“We’ve All Been Through It This Year”
Survival stories and silver linings from one of the restaurant industry’s toughest years ever.
Arlington Magazine
By Jenny Sullivan
April 18, 2021
Nick Freshman inside his new cafe/bar at National Landing. Photo by Joseph Tran
Nick Freshman
Nick Freshman landed his first bartending gig in 1998 at the now-closed Clarendon Grill. By 2020, the native Arlingtonian was celebrating the 10th anniversary of Spider Kelly’s—the Clarendon bar he owns with Nick Langman—and gearing up to open The Freshman, an all-day café and bar at National Landing, not far from his home in Arlington Ridge. When the pandemic disrupted his timetable for opening, he offered The Freshman as a temporary distribution site for Hook Hall Helps, a relief effort providing free meals to hospitality workers. Freshman is the founder of Mothersauce Partners, a restaurant venture capital and strategic planning firm whose portfolio includes Thompson Italian in Falls Church and several other D.C.-area dining concepts. He previously served as chairman of the board of La Cocina VA, an Arlington nonprofit that provides bilingual culinary training to immigrants. The Freshman opened for business on April 14.

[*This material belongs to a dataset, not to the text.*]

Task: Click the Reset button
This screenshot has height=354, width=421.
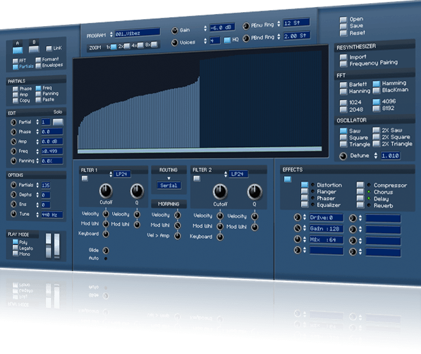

The interior of The Freshman features a mural by Cita Sadeli, the D.C. artist who goes by “Miss Chelove.” We wanted a mural that celebrated not only the Central American region and its sustainable farmers who supply our coffee, but also the stakeholders who make our restaurants successful. They are just as important as the big white guy whose name is on the door. People from El Salvador and Guatemala make up a huge part of the workforce in this area. This was one way to elevate them.
The Freshman opened a year late. It sat vacant until we started using the space as a distribution spot for Hook Hall Helps. I was fortunate not to feel the pain so many of my colleagues were feeling. I had a restaurant I couldn’t open, which paradoxically made me one of the luckiest operators in the business. I didn’t have to lay anyone off there, stay open just to pay rent, put my employees at risk, take on crippling amounts of debt or deal with the crushing anxiety of trying to operate during a pandemic. The best way to win the war is to not have to fight the war.
We did have layoffs at Spider Kelly’s. Our pandemic policies were not all practical. Some were reactionary, and mistakes were made. We laid off dozens of people, then hired them back, then laid them off again, then hired some back, but not all. It was awful for me as an employer, but worse to be the employee who didn’t know if they were going to get their full 40 hours a week, and on top of that there was no net. I had employees who started trying to get unemployment in March 2020 and never got a check.